John R. Saltzman, MD reviewing Choi IJ et al. N Engl J Med 2020 Jan 30

Risk factors for gastric cancer include infection with H. pylori and a family history of gastric cancer. Having a first-degree relative with gastric cancer is associated with a twofold to threefold increased risk for gastric cancer. So, for people in this high-risk category, does eradication of H. pylori reduce risk for gastric cancer?

To answer this question, investigators from Korea performed a single-center, double-blind, placebo-controlled trial in 1676 patients who had a first-degree relative with gastric cancer and endoscopically documented H. pylori infection.

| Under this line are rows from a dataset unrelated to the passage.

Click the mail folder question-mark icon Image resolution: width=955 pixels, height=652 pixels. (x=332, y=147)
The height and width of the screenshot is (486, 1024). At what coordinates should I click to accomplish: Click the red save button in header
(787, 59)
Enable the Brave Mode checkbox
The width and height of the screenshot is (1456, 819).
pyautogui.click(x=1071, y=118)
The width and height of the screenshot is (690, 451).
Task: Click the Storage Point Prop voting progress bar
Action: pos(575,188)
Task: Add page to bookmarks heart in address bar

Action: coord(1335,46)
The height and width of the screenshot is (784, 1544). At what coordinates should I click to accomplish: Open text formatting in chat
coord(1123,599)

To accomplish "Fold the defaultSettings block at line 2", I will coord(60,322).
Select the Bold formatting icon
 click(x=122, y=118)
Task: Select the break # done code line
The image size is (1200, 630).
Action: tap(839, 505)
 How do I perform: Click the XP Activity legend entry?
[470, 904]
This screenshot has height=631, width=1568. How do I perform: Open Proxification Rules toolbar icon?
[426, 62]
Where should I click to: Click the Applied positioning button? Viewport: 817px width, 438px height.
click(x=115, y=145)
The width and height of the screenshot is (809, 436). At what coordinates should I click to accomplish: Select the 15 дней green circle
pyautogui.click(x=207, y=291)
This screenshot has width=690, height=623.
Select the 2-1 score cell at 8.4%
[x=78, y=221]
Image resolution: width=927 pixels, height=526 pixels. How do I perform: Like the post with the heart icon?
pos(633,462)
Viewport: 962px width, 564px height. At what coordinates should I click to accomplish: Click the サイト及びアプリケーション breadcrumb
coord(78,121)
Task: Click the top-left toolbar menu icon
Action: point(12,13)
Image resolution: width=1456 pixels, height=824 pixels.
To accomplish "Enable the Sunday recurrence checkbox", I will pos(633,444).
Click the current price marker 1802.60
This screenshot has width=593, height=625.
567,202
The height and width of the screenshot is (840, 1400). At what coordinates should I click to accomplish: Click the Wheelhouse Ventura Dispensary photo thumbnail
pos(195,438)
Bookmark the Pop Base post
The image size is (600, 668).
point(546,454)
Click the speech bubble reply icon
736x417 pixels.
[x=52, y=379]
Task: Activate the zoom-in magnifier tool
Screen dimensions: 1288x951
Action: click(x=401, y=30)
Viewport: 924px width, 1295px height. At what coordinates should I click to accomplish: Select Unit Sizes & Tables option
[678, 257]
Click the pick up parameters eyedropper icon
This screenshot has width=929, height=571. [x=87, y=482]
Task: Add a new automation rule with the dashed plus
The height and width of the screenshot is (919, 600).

The treatment group received amoxicillin, clarithromycin, and lansoprazole twice daily for 7 days, and eradication was confirmed in 551 of 786 participants (70.1%).

During a median follow-up of 9 years, gastric cancer developed in 10 people (1.2%) in the treatment group compared with 23 people (2.7%) in the placebo group. In patients with successful H. pylori eradication, gastric cancer developed in 5 of 608 (0.8%) compared with 28 of 979 (2.9%) with persistent infection (hazard ratio, 0.27).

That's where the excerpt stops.